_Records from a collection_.

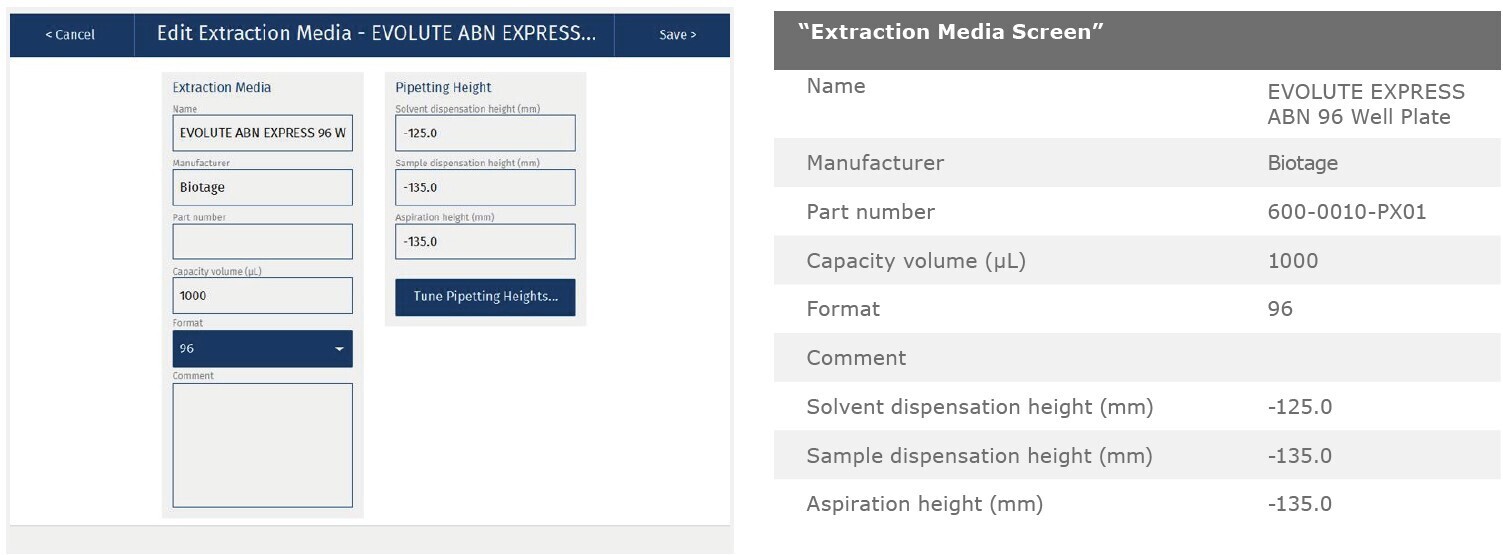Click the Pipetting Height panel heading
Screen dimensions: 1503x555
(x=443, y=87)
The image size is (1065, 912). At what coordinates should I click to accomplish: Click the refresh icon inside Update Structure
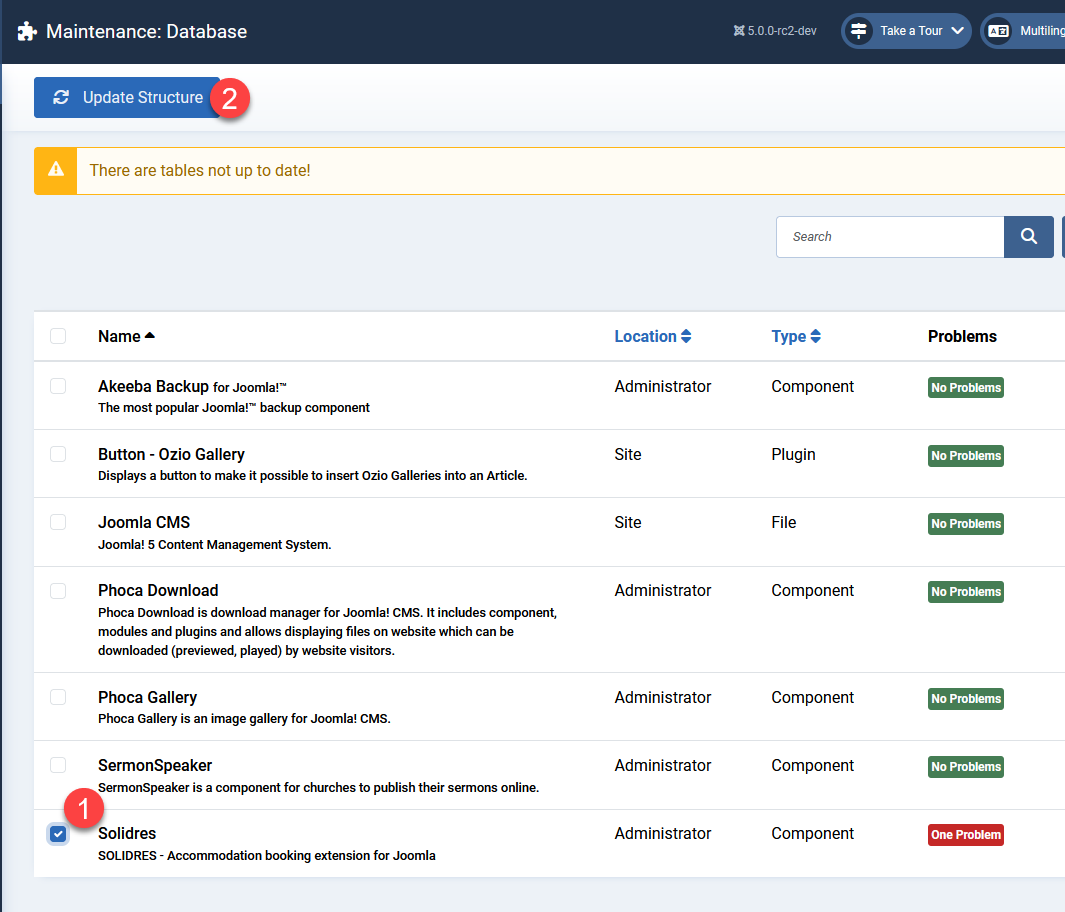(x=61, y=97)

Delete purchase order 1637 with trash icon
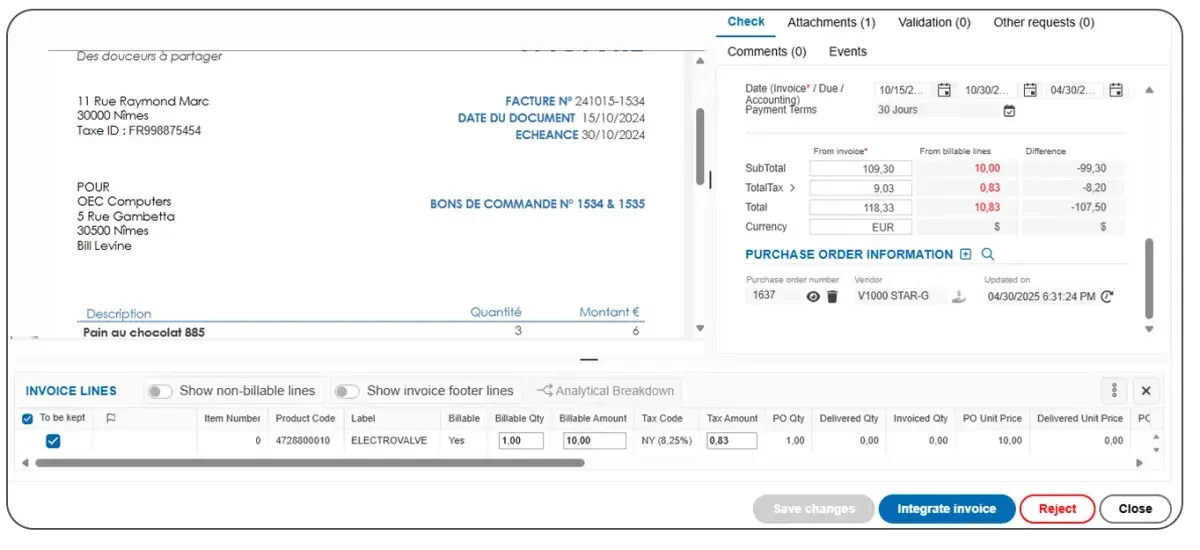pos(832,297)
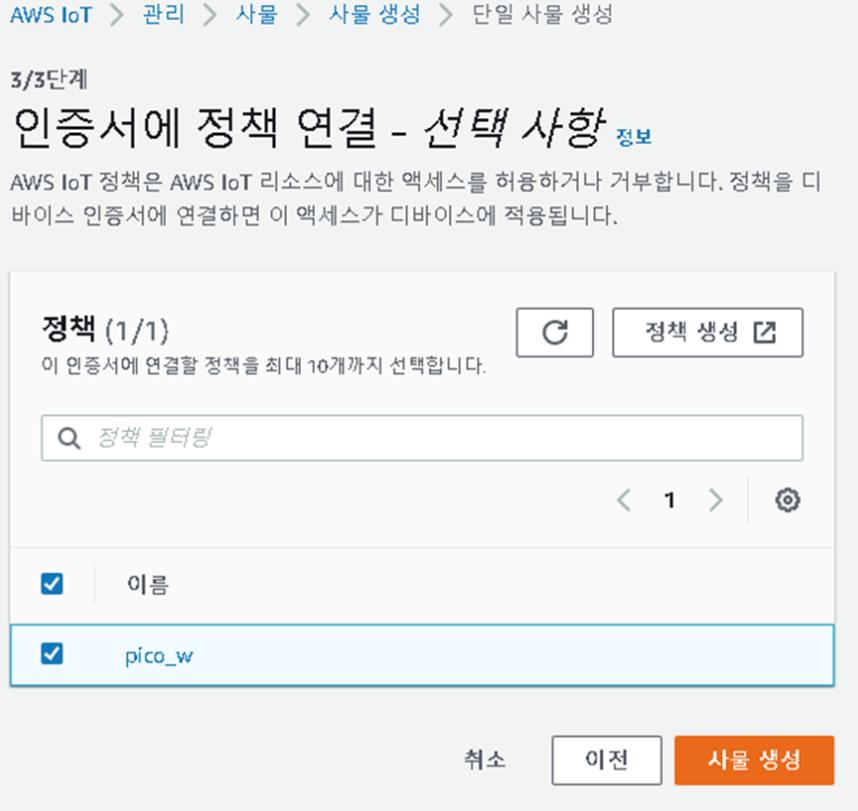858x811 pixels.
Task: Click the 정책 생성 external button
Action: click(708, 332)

_EXERCISE OBJECTIVE_.
In the records above, locate the line containing "The image size", then copy exactly that line and every line after it through the end, omitting pictures.

_THE ANSWER_.
The image size is (1065, 912). At what coordinates should I click to accomplish: Click the refresh icon inside Update Structure
(x=61, y=97)

Delete purchase order 1637 with trash icon
pos(832,297)
858x811 pixels.
Task: Click the 정책 생성 external button
Action: click(708, 332)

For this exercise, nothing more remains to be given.